▸ **Entries provided**
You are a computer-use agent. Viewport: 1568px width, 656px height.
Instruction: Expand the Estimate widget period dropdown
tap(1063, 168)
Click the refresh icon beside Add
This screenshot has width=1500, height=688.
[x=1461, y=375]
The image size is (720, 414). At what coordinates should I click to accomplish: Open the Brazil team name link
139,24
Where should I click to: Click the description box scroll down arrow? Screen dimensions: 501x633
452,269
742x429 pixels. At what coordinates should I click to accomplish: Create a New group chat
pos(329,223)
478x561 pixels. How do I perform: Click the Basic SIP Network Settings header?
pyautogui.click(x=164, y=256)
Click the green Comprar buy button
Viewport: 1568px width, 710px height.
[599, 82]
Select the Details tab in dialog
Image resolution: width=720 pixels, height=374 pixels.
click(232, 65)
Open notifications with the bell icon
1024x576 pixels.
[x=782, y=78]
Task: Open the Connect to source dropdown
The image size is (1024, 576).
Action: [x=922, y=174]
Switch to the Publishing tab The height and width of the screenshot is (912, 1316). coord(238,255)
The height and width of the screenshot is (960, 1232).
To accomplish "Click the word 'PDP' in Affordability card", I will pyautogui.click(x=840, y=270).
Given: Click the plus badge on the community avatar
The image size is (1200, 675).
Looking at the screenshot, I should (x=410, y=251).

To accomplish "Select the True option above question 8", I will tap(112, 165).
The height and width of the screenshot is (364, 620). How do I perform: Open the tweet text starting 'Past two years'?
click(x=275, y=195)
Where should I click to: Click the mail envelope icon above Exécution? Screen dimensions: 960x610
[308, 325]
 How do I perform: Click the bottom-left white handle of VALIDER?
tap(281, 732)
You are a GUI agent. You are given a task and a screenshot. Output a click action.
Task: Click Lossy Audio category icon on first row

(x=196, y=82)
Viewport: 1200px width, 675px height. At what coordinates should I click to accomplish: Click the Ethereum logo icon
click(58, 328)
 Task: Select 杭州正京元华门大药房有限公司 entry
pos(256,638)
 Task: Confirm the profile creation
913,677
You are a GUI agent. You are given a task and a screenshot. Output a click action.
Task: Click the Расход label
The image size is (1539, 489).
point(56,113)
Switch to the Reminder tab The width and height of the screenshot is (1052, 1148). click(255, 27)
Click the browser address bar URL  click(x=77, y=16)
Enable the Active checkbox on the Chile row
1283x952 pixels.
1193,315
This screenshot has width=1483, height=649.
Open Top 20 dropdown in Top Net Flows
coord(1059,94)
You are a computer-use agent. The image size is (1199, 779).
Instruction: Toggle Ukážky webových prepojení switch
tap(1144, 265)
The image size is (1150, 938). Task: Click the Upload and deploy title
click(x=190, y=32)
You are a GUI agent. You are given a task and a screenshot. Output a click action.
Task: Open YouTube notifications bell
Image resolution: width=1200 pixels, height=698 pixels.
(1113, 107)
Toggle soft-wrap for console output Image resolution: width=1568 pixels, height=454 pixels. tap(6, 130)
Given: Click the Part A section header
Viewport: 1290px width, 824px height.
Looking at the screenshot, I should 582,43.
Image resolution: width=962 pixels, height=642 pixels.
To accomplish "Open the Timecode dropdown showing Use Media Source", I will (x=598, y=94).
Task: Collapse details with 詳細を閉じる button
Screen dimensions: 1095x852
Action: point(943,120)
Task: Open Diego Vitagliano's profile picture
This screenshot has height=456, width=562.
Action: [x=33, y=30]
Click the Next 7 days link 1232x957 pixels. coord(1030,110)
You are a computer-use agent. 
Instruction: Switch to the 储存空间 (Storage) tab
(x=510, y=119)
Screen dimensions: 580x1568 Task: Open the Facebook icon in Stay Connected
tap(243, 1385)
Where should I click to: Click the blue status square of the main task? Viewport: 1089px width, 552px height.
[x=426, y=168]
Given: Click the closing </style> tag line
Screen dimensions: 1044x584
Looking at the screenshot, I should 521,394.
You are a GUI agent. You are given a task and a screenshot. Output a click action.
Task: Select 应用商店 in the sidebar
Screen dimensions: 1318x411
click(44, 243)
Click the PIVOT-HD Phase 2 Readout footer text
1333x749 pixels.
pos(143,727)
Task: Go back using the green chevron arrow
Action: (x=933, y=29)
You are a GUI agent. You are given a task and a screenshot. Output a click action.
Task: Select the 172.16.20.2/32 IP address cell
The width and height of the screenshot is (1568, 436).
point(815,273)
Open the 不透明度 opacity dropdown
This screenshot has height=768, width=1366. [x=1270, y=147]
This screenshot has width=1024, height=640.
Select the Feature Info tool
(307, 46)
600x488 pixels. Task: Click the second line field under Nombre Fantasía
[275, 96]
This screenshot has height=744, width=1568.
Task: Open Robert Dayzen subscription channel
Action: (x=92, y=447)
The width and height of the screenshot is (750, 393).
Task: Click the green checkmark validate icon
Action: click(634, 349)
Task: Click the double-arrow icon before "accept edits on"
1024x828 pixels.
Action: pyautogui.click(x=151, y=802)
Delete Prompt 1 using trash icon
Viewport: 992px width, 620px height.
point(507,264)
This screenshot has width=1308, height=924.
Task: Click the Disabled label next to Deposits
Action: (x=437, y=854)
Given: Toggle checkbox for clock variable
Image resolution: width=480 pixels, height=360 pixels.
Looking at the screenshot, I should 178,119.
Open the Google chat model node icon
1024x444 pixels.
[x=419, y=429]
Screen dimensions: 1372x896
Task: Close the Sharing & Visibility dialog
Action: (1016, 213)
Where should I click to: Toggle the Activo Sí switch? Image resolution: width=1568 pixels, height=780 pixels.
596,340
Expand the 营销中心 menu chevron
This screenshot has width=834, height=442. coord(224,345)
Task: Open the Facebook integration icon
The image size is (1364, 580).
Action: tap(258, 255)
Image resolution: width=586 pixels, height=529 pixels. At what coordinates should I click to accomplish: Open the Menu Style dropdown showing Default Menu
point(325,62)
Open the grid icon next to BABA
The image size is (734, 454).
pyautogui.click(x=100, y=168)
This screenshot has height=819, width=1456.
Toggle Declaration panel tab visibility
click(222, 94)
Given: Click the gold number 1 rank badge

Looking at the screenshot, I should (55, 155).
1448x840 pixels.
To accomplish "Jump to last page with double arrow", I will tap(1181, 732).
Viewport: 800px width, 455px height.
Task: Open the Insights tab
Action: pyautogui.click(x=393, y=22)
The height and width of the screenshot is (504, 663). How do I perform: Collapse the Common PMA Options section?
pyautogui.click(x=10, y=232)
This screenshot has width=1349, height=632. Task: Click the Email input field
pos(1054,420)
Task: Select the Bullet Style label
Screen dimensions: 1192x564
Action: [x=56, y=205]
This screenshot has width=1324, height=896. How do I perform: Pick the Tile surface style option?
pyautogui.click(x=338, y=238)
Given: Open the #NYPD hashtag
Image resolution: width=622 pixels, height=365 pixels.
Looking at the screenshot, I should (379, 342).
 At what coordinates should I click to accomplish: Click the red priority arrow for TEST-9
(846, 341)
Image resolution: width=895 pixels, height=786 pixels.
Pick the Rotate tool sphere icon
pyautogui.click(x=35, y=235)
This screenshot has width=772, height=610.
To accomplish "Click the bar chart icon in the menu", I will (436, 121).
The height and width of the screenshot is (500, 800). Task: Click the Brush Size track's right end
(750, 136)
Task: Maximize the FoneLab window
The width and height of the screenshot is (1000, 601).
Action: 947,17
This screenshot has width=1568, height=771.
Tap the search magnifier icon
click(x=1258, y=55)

▸ **Directions**
Transcribe the data above completely and exactly.

▸ **Result of the exercise**
You are a computer-use agent. Viewport: 1568px width, 656px height.
Instruction: Expand the Estimate widget period dropdown
tap(1063, 168)
Click the refresh icon beside Add
This screenshot has width=1500, height=688.
[x=1461, y=375]
The image size is (720, 414). At what coordinates should I click to accomplish: Open the Brazil team name link
139,24
Where should I click to: Click the description box scroll down arrow? Screen dimensions: 501x633
452,269
742x429 pixels. At what coordinates should I click to accomplish: Create a New group chat
pos(329,223)
478x561 pixels. How do I perform: Click the Basic SIP Network Settings header?
pyautogui.click(x=164, y=256)
Click the green Comprar buy button
Viewport: 1568px width, 710px height.
[599, 82]
Select the Details tab in dialog
Image resolution: width=720 pixels, height=374 pixels.
click(232, 65)
Open notifications with the bell icon
1024x576 pixels.
[x=782, y=78]
Task: Open the Connect to source dropdown
The image size is (1024, 576).
Action: [x=922, y=174]
Switch to the Publishing tab The height and width of the screenshot is (912, 1316). coord(238,255)
The height and width of the screenshot is (960, 1232).
To accomplish "Click the word 'PDP' in Affordability card", I will pyautogui.click(x=840, y=270).
Given: Click the plus badge on the community avatar
The image size is (1200, 675).
Looking at the screenshot, I should (x=410, y=251).

To accomplish "Select the True option above question 8", I will tap(112, 165).
The height and width of the screenshot is (364, 620). How do I perform: Open the tweet text starting 'Past two years'?
click(x=275, y=195)
Where should I click to: Click the mail envelope icon above Exécution? Screen dimensions: 960x610
[308, 325]
 How do I perform: Click the bottom-left white handle of VALIDER?
tap(281, 732)
You are a GUI agent. You are given a task and a screenshot. Output a click action.
Task: Click Lossy Audio category icon on first row

(x=196, y=82)
Viewport: 1200px width, 675px height. At what coordinates should I click to accomplish: Click the Ethereum logo icon
click(58, 328)
 Task: Select 杭州正京元华门大药房有限公司 entry
pos(256,638)
 Task: Confirm the profile creation
913,677
You are a GUI agent. You are given a task and a screenshot. Output a click action.
Task: Click the Расход label
The image size is (1539, 489).
point(56,113)
Switch to the Reminder tab The width and height of the screenshot is (1052, 1148). click(255, 27)
Click the browser address bar URL  click(x=77, y=16)
Enable the Active checkbox on the Chile row
1283x952 pixels.
1193,315
This screenshot has width=1483, height=649.
Open Top 20 dropdown in Top Net Flows
coord(1059,94)
You are a computer-use agent. The image size is (1199, 779).
Instruction: Toggle Ukážky webových prepojení switch
tap(1144, 265)
The image size is (1150, 938). Task: Click the Upload and deploy title
click(x=190, y=32)
You are a GUI agent. You are given a task and a screenshot. Output a click action.
Task: Open YouTube notifications bell
Image resolution: width=1200 pixels, height=698 pixels.
(1113, 107)
Toggle soft-wrap for console output Image resolution: width=1568 pixels, height=454 pixels. tap(6, 130)
Given: Click the Part A section header
Viewport: 1290px width, 824px height.
Looking at the screenshot, I should 582,43.
Image resolution: width=962 pixels, height=642 pixels.
To accomplish "Open the Timecode dropdown showing Use Media Source", I will (x=598, y=94).
Task: Collapse details with 詳細を閉じる button
Screen dimensions: 1095x852
Action: point(943,120)
Task: Open Diego Vitagliano's profile picture
This screenshot has height=456, width=562.
Action: [x=33, y=30]
Click the Next 7 days link 1232x957 pixels. coord(1030,110)
You are a computer-use agent. 
Instruction: Switch to the 储存空间 (Storage) tab
(x=510, y=119)
Screen dimensions: 580x1568 Task: Open the Facebook icon in Stay Connected
tap(243, 1385)
Where should I click to: Click the blue status square of the main task? Viewport: 1089px width, 552px height.
[x=426, y=168]
Given: Click the closing </style> tag line
Screen dimensions: 1044x584
Looking at the screenshot, I should 521,394.
You are a GUI agent. You are given a task and a screenshot. Output a click action.
Task: Select 应用商店 in the sidebar
Screen dimensions: 1318x411
click(44, 243)
Click the PIVOT-HD Phase 2 Readout footer text
1333x749 pixels.
pos(143,727)
Task: Go back using the green chevron arrow
Action: (x=933, y=29)
You are a GUI agent. You are given a task and a screenshot. Output a click action.
Task: Select the 172.16.20.2/32 IP address cell
The width and height of the screenshot is (1568, 436).
point(815,273)
Open the 不透明度 opacity dropdown
This screenshot has height=768, width=1366. [x=1270, y=147]
This screenshot has width=1024, height=640.
Select the Feature Info tool
(307, 46)
600x488 pixels. Task: Click the second line field under Nombre Fantasía
[275, 96]
This screenshot has height=744, width=1568.
Task: Open Robert Dayzen subscription channel
Action: (x=92, y=447)
The width and height of the screenshot is (750, 393).
Task: Click the green checkmark validate icon
Action: click(634, 349)
Task: Click the double-arrow icon before "accept edits on"
1024x828 pixels.
Action: pyautogui.click(x=151, y=802)
Delete Prompt 1 using trash icon
Viewport: 992px width, 620px height.
point(507,264)
This screenshot has width=1308, height=924.
Task: Click the Disabled label next to Deposits
Action: (x=437, y=854)
Given: Toggle checkbox for clock variable
Image resolution: width=480 pixels, height=360 pixels.
Looking at the screenshot, I should 178,119.
Open the Google chat model node icon
1024x444 pixels.
[x=419, y=429]
Screen dimensions: 1372x896
Task: Close the Sharing & Visibility dialog
Action: (1016, 213)
Where should I click to: Toggle the Activo Sí switch? Image resolution: width=1568 pixels, height=780 pixels.
596,340
Expand the 营销中心 menu chevron
This screenshot has width=834, height=442. coord(224,345)
Task: Open the Facebook integration icon
The image size is (1364, 580).
Action: tap(258, 255)
Image resolution: width=586 pixels, height=529 pixels. At what coordinates should I click to accomplish: Open the Menu Style dropdown showing Default Menu
point(325,62)
Open the grid icon next to BABA
The image size is (734, 454).
pyautogui.click(x=100, y=168)
This screenshot has height=819, width=1456.
Toggle Declaration panel tab visibility
click(222, 94)
Given: Click the gold number 1 rank badge

Looking at the screenshot, I should (55, 155).
1448x840 pixels.
To accomplish "Jump to last page with double arrow", I will tap(1181, 732).
Viewport: 800px width, 455px height.
Task: Open the Insights tab
Action: pyautogui.click(x=393, y=22)
The height and width of the screenshot is (504, 663). How do I perform: Collapse the Common PMA Options section?
pyautogui.click(x=10, y=232)
This screenshot has width=1349, height=632. Task: Click the Email input field
pos(1054,420)
Task: Select the Bullet Style label
Screen dimensions: 1192x564
Action: [x=56, y=205]
This screenshot has width=1324, height=896. How do I perform: Pick the Tile surface style option?
pyautogui.click(x=338, y=238)
Given: Open the #NYPD hashtag
Image resolution: width=622 pixels, height=365 pixels.
Looking at the screenshot, I should (379, 342).
 At what coordinates should I click to accomplish: Click the red priority arrow for TEST-9
(846, 341)
Image resolution: width=895 pixels, height=786 pixels.
Pick the Rotate tool sphere icon
pyautogui.click(x=35, y=235)
This screenshot has width=772, height=610.
To accomplish "Click the bar chart icon in the menu", I will (436, 121).
The height and width of the screenshot is (500, 800). Task: Click the Brush Size track's right end
(750, 136)
Task: Maximize the FoneLab window
The width and height of the screenshot is (1000, 601).
Action: 947,17
This screenshot has width=1568, height=771.
Tap the search magnifier icon
click(x=1258, y=55)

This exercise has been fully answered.